演技面だと秀吉が最高だと思います。が、ここまで気合いの入ったニンジャショーを見せられて出浦昌相をMVPにしないなんてことができるわけがないのです。

真田丸出浦昌相霜月けい

総評:今週は珍妙な回でした。前半は認知症老人を狙った遺言詐欺という、サスペンスドラマ調の展開。なんとも嫌な生々しさがありました。

前半から一変し、後半は忍者愛が炸裂したニンジャショー。本作でも一番凝りに凝った、かつ殺陣のうまい寺島さんと藤岡さんによる迫真の場面でした。忍術効果担当スタッフも頑張りました。
今までも第十一回「祝言」のような転調はありましたが、今回ほど珍妙ではなかったと思います。前半は今までの生々しいリアル路線として、後半の唐突にあふれ出す忍者愛は何だったのか。予兆は偽吉野太夫が出てきた前回あたりからあったのかもしれませんが、完全にシナリオが忍者のため、出浦昌相のためにあったとしか思えません。
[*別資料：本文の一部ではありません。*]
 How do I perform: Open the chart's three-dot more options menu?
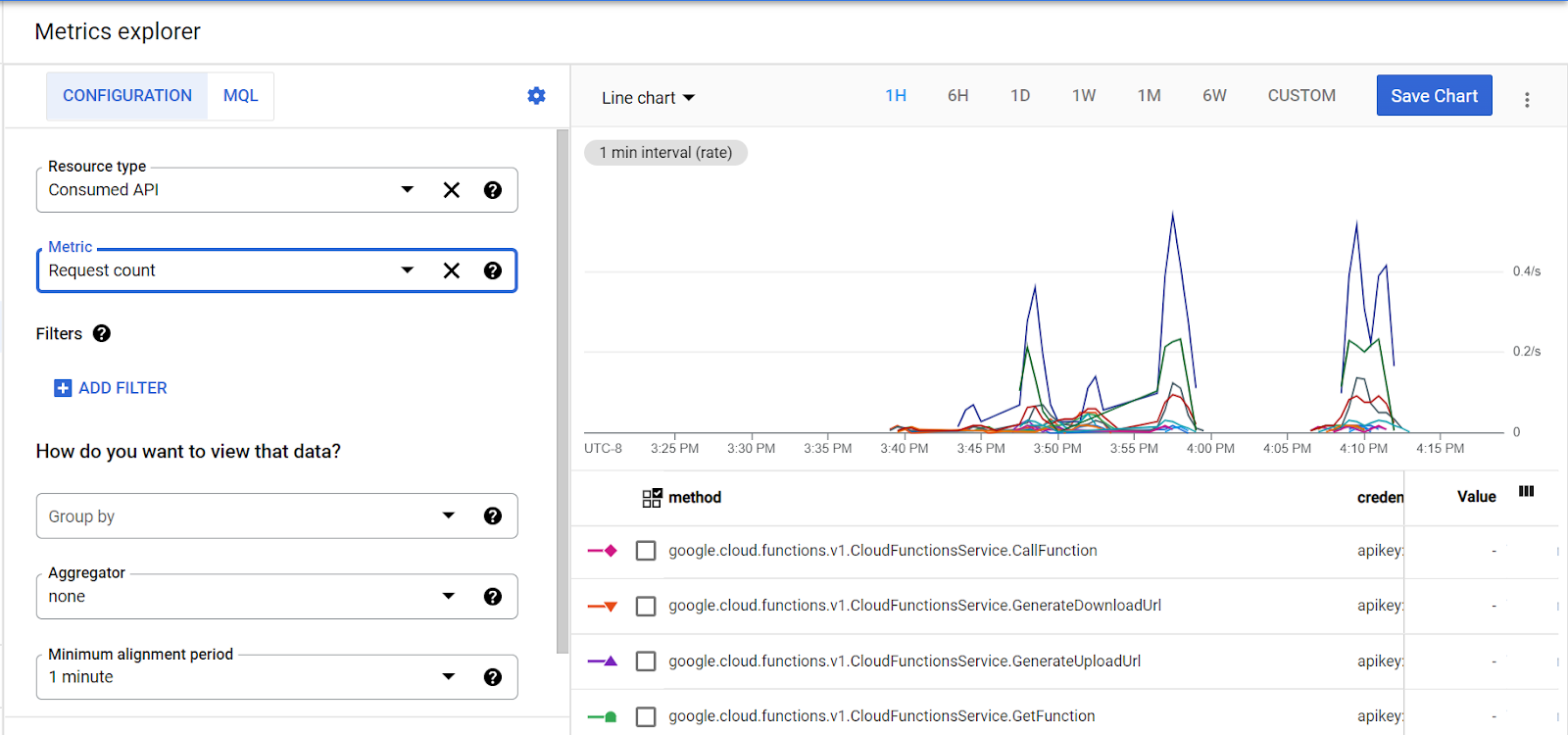tap(1527, 100)
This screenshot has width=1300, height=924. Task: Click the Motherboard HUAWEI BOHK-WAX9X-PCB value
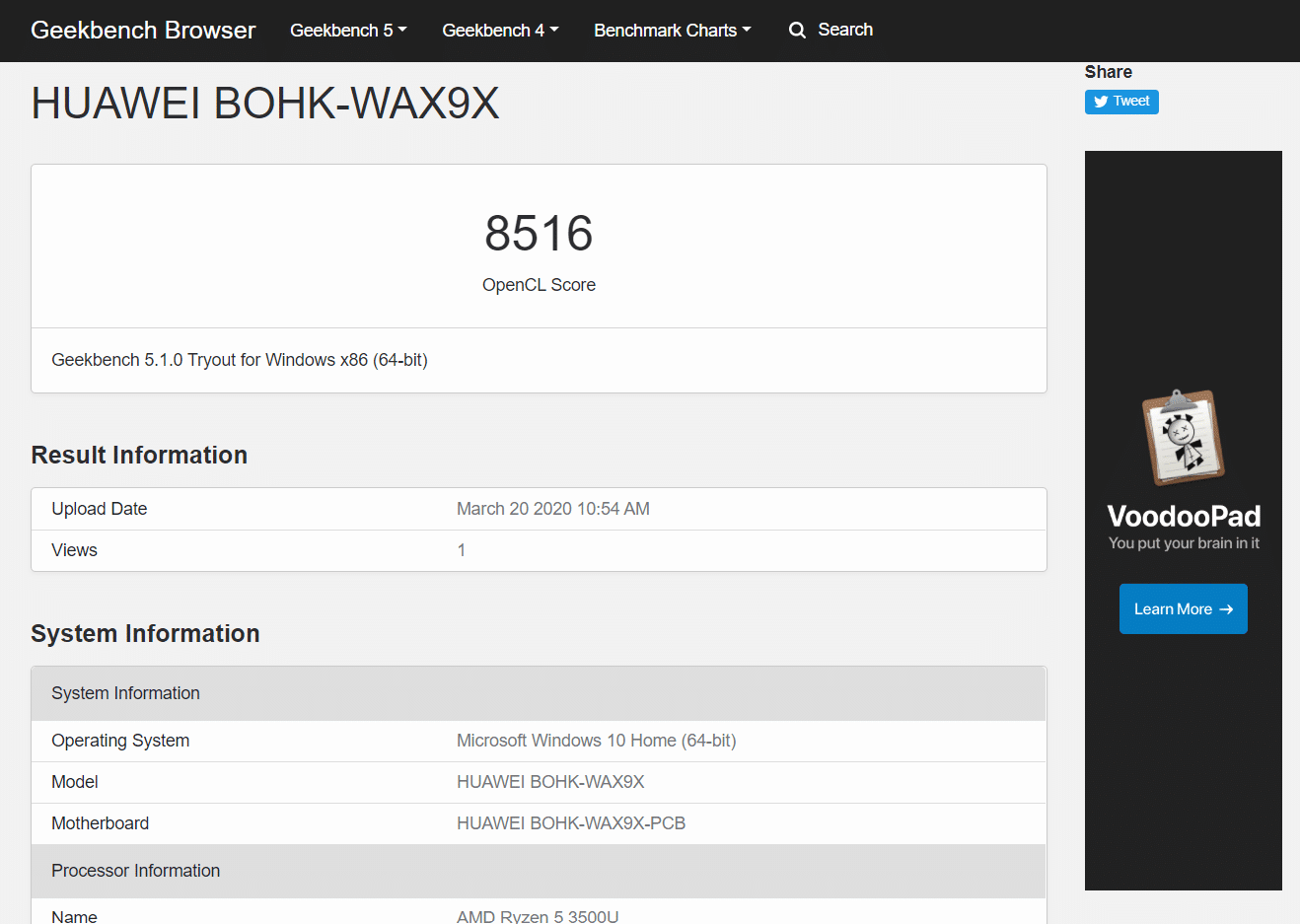coord(570,823)
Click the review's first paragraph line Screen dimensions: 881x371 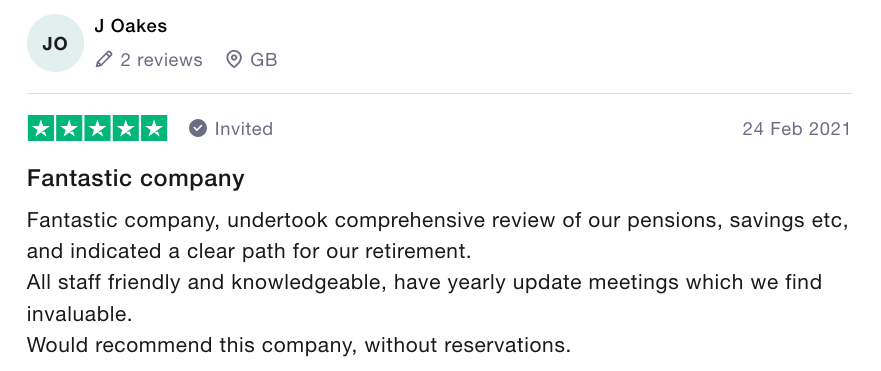coord(438,220)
今回の家康暗殺計画、ハッキリ言ってザルでした。三成は暗殺できる人材がいなかったのか。そもそも秀吉があんな状態なら、遺言だの何だのにかこつけて呼び出して手をくだすこともできたのではないか。秀吉が言ったその晩を狙うのではなく、もっとよいタイミングがあったのではないか。何故よりにもよって信幸が徳川屋敷にいる晩に実行しようとしたのか。流石の昌相でも一人で暗殺は無理ではないか。自信満々だった昌相だが、音を立てて感づかれるくらい、油断があったのではないか。

疑問は山のようにわき上がるし、今週後半を「バカげた展開」と評する人がいたら同意せざるを得ないでしょう。

だがしかし、全ては忍者への愛だと説明がつく気がしないでもありません。

真田といえば忍者、忍者といえば真田。立川文庫や『真田太平記』から、コーエーテクモのゲームまで、真田といえば必ず忍者が重要な役割を果たします。それと比べると、本作の忍者成分、忍者愛は薄かった。そこでテコ入れとして、唐突の暗殺計画。本多忠勝との決戦。爆発する庭。そんなニンジャショーをぶち込んできたわけです。

「真田十勇士? そんな荒唐無稽なのを出すわけがないでしょう。プロモでパロディやるからそれで我慢してね」
と、本作は一見クールに振る舞っておきながら、「俺たちの考えた最高の忍者」出浦昌相を作り上げてきたわけです。夏になったら冷やし中華を食べたくなるように、真田となったら忍者が欲しくなる。そんな理由があったのではないでしょうか。

さらに今回、もうひとつ大きな要素があったと思います。それは「秀吉への悪意」です。スタッフが秀吉を心底嫌っているのか、作劇場の要素か、おそらく後者でしょうが、今回は秀吉への悪意に充ち満ちた回でした。

よってたかって遺言を無理矢理書かされる、老人虐待のような描写。
きりの「今までひどいことをしたんだから、自業自得でしょ」発言。
茶々の「心の卑しさ、醜さ、冷たさ」という駄目出し。
ニンジャショーで押しに押された残り時間数分、たった一人でベッドから転落し、鐘を握ろうとしたまま絶息、「終」が出る余韻も何もあったもんじゃない秀吉の最期。

秀吉の最期の描写は酷いと感じますね。今まで武田勝頼、室賀正武、北条氏政豊臣秀次らの死を情感たっぷりに描いて来たのと比べると、なんともドライです。ユーモアが持ち味のように語られる本作ですが、時折底意地の悪さを感じさせる冷たさが肌を刺すように感じます。

秀吉の無様な死に様からは、真夏であるのに冷たさを感じたのでした。